If we lived in an elliptical galaxy, which is shaped like an oval, we would see stars spread out across the entire sky, rather than concentrated in a single band.
The shape of the Milky Way has also been confirmed by images taken by powerful telescopes, including Hubble, Chandra, Spitzer and James Webb.
These telescopes capture images of our galaxy in many different wavelengths of light, allowing astronomers to peer into the heart of the Milky Way.
“We even have a picture of the black hole at the center of the Milky Way,” Doten said.

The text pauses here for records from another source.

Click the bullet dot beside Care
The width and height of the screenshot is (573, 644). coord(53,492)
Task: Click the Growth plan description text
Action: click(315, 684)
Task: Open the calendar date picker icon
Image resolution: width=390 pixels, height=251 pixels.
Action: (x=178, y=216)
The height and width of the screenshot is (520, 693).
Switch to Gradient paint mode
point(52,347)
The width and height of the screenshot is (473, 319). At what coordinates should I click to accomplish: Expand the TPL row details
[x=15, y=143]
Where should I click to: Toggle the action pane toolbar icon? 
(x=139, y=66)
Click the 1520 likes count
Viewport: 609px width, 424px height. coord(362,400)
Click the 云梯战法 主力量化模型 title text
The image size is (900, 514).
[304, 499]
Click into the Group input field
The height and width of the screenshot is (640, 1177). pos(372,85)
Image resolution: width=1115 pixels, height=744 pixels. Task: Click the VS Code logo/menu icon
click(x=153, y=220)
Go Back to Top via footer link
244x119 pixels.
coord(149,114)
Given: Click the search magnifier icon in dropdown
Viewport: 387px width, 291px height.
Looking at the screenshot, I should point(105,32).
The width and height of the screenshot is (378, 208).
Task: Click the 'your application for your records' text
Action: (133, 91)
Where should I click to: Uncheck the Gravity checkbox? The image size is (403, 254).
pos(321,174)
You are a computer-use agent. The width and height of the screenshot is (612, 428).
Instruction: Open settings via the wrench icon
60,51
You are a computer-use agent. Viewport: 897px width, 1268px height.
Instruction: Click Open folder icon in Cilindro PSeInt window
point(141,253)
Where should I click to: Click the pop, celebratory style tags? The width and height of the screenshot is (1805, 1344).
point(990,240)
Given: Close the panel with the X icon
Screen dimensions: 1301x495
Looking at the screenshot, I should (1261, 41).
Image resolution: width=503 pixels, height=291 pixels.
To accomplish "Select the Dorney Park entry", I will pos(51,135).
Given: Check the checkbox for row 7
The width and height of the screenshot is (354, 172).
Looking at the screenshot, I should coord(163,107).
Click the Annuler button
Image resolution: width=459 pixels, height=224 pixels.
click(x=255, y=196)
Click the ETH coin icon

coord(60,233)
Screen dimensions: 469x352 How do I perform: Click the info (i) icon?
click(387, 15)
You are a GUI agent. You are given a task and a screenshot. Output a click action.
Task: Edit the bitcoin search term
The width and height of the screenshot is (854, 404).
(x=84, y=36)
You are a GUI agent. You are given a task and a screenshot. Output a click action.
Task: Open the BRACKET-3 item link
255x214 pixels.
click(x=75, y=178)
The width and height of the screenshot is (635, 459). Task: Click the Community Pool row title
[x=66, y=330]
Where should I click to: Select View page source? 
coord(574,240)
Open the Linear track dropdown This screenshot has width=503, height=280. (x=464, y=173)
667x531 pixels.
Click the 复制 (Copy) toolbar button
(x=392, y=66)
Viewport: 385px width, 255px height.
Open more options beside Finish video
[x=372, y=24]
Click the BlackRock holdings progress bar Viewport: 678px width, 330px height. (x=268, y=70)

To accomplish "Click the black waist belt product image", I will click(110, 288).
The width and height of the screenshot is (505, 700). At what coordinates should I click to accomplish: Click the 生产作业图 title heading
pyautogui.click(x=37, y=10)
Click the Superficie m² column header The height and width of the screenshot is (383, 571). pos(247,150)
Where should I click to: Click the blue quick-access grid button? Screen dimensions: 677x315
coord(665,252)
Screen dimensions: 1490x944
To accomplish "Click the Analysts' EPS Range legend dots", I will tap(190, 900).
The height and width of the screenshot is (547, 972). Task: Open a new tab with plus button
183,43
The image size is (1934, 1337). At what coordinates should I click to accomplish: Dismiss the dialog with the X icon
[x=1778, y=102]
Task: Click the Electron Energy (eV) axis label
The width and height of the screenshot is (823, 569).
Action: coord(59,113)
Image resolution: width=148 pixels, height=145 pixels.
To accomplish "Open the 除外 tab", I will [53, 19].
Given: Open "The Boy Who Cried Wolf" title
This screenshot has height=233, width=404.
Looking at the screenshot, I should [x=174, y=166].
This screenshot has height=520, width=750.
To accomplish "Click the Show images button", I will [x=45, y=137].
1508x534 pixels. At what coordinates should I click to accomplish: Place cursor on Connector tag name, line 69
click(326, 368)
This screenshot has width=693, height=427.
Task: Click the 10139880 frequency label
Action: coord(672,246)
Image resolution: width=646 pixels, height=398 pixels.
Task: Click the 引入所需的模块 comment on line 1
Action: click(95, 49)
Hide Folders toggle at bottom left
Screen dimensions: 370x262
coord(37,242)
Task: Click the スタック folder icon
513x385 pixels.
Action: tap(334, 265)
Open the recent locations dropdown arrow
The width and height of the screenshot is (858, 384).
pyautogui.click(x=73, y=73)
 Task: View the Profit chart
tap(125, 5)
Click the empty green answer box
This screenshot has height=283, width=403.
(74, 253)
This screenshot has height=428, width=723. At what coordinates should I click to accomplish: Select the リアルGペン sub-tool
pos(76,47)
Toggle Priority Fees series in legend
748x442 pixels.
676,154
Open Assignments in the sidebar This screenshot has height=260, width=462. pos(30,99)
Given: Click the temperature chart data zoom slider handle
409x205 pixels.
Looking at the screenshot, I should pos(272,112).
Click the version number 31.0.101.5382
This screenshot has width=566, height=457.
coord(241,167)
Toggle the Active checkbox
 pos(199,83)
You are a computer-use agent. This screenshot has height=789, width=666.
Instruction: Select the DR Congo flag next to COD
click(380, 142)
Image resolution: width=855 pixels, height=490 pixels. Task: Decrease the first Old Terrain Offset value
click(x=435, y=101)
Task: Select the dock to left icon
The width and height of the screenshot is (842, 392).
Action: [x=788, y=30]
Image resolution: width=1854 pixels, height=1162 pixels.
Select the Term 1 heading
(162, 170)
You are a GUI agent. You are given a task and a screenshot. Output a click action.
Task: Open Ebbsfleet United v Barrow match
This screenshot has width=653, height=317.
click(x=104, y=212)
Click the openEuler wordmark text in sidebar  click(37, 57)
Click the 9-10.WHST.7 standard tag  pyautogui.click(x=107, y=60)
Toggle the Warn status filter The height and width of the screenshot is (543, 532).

Powerful telescopes allow astronomers to peer into the center of our galaxy and even take this picture of the supermassive black hole at the center: Sagittarius A.
Astronomers can also track the motions of stars orbiting this center and use our knowledge of gravity to build a model of what the core must look like.
This technique also showed that we live in a spiral galaxy. That is, it has a central bar of stars, gas and dust that connects the spiral arms to the core, the center.
And we’ve also learned a lot from taking pictures of other galaxies.
Telescopic images of spiral galaxies such as Andromeda, our nearest spiral neighbor, help illustrators visualize what the Milky Way likely looks like.
For example, these images show that most disk galaxies have spiral arms and a dense central bulge, so we can safely assume that this is also the case with us.
By combining all these observations, we can create very precise images of our galaxy, even though humans have never seen it in its entirety.
“It’s like sitting in the seat of a Ferris wheel and looking in and trying to draw the rest of the Ferris wheel,” Doten said.